Inside 102 Forsyth is reggae Mecca.
Crates on crates on crates of vinyl records amidst little ras keepsakes including a Bob Marley bobble head. T-shirts and DVDs for sale, a turntable, books, and flyers in the front that advertise this incredible store’s weekly party at Happy Ending – “Downtown Top Ranking, Reggae Revive Session.”
Every Thursday, Deadly Dragon Sounds presents “rocksteady roots and rub-a-dub in strictly vinyl sound” a.k.a heaven for all dub and dancehall heads. A passa passa in NYC.
Reggae lovers, Chinese Jamaicans, West Indians, Rastafarians, and Jewstafari from all over the city come here for the gold standard in reggae and dancehall. From Free Buju shirts to Assassin autographed pictures, the walls are lined with reggae and ras culture. His Majesty King Haile Selassie’s picture hangs next to a pair of miniature boxing gloves bedecked in the Jamaican flag. DJs, Selectors and other music lovers purchase in-store and online and have been doing so since Deadly Dragon opened in 2005.
From their website:
In 2005, Jeremy Freeman aka Scratch Famous and Jason DeBeck aka Selector JD opened the retail side of Deadly Dragon, expanding it into, not just a sound-system, but one of the finest resources for reggae fanatics around. The retail store at 102 Forsyth, in the heart pf NY’s Chinatown, is a unique retail environment with a comprehensive selection of new and vintage vinyl from Mento 78s to the newest tunes from Jamaica. Deadly Dragon has also created a limited edition reissue imprint label that has released over 35 different 7” vinyl singles to great critical acclaim.

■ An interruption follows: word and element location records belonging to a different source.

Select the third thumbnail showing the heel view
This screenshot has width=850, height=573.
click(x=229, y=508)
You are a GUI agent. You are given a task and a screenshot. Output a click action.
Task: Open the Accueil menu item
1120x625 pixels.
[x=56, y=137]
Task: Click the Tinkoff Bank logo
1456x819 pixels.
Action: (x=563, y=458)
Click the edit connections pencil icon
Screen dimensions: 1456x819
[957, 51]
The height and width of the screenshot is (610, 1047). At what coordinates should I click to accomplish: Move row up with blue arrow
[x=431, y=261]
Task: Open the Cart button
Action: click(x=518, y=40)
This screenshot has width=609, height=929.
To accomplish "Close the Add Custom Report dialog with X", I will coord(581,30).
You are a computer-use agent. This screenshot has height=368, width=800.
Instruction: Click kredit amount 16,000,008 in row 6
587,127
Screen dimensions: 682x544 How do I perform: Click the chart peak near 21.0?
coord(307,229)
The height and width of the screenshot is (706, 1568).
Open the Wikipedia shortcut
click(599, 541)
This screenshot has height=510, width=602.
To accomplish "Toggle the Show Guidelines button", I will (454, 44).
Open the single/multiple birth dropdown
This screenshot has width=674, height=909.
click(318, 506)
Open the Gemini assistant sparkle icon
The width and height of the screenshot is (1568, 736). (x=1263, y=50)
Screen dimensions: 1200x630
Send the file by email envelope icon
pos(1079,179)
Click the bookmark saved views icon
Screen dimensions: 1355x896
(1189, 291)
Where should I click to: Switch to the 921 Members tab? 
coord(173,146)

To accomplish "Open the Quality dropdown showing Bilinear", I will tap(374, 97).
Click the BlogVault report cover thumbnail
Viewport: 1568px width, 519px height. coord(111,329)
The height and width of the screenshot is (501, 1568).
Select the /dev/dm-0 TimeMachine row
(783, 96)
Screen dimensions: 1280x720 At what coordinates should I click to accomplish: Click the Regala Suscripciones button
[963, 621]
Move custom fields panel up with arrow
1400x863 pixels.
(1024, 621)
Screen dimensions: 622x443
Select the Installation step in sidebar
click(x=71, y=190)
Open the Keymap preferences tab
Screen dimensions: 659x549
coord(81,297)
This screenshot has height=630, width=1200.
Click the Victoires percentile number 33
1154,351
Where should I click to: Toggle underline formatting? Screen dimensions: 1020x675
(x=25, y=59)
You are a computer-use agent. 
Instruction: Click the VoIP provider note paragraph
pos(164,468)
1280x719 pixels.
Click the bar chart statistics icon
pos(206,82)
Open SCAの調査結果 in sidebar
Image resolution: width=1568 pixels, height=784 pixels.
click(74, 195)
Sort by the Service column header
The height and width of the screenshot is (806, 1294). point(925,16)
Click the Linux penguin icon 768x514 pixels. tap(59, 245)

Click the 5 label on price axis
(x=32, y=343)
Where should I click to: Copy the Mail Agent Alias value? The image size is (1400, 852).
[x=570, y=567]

Admittedly out of place in Chinatown, store owner Jeremy Freeman is considered the unofficial block boss, as his Chinese neighbors visit frequently for help translating bills and other documents. DDS’s name surprisingly was chosen for the crew’s love of ninja movies, and not for their downtown location.
Freeman spoke with us about his own family roots in the neighborhood. His Russian-born grandmother lived on Hester Street and he and his crew intend on staying put for a very long time with their merch shop at 102-B and their office in the old Comic Network next door. He recalls prostitutes and crackheads in the Sara D. Roosevelt Park or yore, while today we see soccer players and children galavanting. A changed Lower East Side for sure, but Deadly Dragon Sounds is a most welcome and unique shop.